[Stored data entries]
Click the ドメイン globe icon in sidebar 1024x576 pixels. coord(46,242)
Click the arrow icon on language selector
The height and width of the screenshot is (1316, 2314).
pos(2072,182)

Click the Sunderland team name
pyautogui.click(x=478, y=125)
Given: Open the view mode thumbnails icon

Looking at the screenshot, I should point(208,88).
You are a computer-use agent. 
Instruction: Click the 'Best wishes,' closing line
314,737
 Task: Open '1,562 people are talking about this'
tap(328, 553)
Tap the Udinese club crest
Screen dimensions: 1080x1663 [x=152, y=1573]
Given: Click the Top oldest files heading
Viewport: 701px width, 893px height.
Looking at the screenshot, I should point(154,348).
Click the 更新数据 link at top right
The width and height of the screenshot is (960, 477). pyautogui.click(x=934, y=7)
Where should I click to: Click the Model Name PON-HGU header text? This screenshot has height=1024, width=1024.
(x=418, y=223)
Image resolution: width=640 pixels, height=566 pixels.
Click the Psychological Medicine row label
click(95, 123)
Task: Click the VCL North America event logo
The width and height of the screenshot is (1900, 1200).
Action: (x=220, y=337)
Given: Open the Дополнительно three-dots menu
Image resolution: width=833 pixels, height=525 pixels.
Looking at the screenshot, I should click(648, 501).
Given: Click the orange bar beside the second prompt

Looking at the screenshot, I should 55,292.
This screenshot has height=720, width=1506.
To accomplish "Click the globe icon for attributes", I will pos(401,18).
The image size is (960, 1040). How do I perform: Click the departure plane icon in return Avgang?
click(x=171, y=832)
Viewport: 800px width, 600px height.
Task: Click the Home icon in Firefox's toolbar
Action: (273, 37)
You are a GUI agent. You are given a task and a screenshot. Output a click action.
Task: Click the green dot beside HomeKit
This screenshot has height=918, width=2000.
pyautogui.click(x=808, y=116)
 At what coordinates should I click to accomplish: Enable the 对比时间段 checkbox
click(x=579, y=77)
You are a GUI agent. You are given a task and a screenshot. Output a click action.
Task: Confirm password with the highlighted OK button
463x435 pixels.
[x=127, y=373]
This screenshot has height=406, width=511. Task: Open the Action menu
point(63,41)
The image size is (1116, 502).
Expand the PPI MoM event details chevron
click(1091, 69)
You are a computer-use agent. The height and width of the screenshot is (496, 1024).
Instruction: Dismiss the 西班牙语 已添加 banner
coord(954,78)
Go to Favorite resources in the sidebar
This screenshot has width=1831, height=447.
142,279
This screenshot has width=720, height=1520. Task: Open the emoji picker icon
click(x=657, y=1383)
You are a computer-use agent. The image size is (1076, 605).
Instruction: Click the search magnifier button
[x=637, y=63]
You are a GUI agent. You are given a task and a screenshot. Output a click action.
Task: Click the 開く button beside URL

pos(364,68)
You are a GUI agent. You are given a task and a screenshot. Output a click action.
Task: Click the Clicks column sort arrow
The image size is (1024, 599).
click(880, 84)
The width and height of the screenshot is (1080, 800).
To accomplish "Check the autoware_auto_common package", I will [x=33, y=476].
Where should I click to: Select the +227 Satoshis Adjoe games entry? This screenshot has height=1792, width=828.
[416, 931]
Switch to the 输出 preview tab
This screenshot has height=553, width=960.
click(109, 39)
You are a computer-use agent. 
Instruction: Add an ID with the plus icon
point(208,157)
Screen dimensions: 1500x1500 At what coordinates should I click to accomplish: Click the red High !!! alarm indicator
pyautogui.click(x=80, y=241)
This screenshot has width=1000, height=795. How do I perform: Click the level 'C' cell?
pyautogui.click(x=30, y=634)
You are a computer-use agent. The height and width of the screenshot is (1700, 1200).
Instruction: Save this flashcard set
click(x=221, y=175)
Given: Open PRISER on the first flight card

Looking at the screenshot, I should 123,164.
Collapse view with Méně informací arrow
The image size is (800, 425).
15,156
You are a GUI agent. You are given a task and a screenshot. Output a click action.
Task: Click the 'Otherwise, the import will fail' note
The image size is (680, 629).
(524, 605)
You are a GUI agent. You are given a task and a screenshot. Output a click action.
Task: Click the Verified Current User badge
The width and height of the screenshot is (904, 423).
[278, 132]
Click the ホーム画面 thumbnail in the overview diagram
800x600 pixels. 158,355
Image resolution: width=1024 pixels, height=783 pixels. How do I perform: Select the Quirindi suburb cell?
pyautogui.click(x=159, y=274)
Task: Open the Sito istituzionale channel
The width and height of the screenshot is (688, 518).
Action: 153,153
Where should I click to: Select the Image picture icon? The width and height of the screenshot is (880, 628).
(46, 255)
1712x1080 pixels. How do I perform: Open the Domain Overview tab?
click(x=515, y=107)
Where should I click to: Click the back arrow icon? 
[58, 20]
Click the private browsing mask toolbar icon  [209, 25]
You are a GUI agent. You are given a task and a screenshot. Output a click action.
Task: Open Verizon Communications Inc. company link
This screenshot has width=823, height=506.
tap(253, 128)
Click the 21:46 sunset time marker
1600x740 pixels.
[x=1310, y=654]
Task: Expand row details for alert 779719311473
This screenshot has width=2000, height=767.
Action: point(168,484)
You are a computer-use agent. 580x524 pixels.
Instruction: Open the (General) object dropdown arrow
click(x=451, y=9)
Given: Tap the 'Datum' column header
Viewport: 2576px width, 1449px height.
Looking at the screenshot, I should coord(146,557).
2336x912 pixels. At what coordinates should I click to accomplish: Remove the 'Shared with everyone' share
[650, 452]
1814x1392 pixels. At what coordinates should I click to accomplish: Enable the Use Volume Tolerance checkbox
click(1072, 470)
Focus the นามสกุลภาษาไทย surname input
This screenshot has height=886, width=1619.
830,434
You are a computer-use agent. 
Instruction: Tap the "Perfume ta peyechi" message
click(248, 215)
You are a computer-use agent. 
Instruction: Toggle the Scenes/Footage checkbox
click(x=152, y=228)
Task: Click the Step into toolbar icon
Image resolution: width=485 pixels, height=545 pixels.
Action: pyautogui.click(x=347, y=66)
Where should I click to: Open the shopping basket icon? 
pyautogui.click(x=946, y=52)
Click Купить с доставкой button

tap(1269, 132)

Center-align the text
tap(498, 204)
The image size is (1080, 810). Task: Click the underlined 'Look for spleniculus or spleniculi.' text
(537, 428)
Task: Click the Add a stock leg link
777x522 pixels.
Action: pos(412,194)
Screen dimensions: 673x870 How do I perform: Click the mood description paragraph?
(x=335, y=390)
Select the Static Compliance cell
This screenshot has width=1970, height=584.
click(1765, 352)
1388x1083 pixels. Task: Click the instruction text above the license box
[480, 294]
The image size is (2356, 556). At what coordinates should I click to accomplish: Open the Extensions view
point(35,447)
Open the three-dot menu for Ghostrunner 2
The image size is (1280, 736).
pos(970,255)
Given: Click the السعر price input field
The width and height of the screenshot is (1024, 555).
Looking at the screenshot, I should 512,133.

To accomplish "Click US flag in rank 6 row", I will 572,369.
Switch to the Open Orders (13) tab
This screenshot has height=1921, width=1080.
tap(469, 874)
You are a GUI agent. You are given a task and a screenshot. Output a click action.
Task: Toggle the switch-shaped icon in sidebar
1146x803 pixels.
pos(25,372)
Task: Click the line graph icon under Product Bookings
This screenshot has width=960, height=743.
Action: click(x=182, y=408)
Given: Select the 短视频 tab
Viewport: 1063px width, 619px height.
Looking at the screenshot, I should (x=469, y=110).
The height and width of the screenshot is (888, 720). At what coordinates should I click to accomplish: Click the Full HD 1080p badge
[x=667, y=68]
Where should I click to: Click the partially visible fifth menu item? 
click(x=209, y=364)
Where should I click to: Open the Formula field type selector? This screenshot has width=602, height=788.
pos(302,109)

◆ Task goal:
Show, from the entries above, every line that includes the string "three".

◆ Answer below:
Given: Open the Дополнительно three-dots menu
Open the three-dot menu for Ghostrunner 2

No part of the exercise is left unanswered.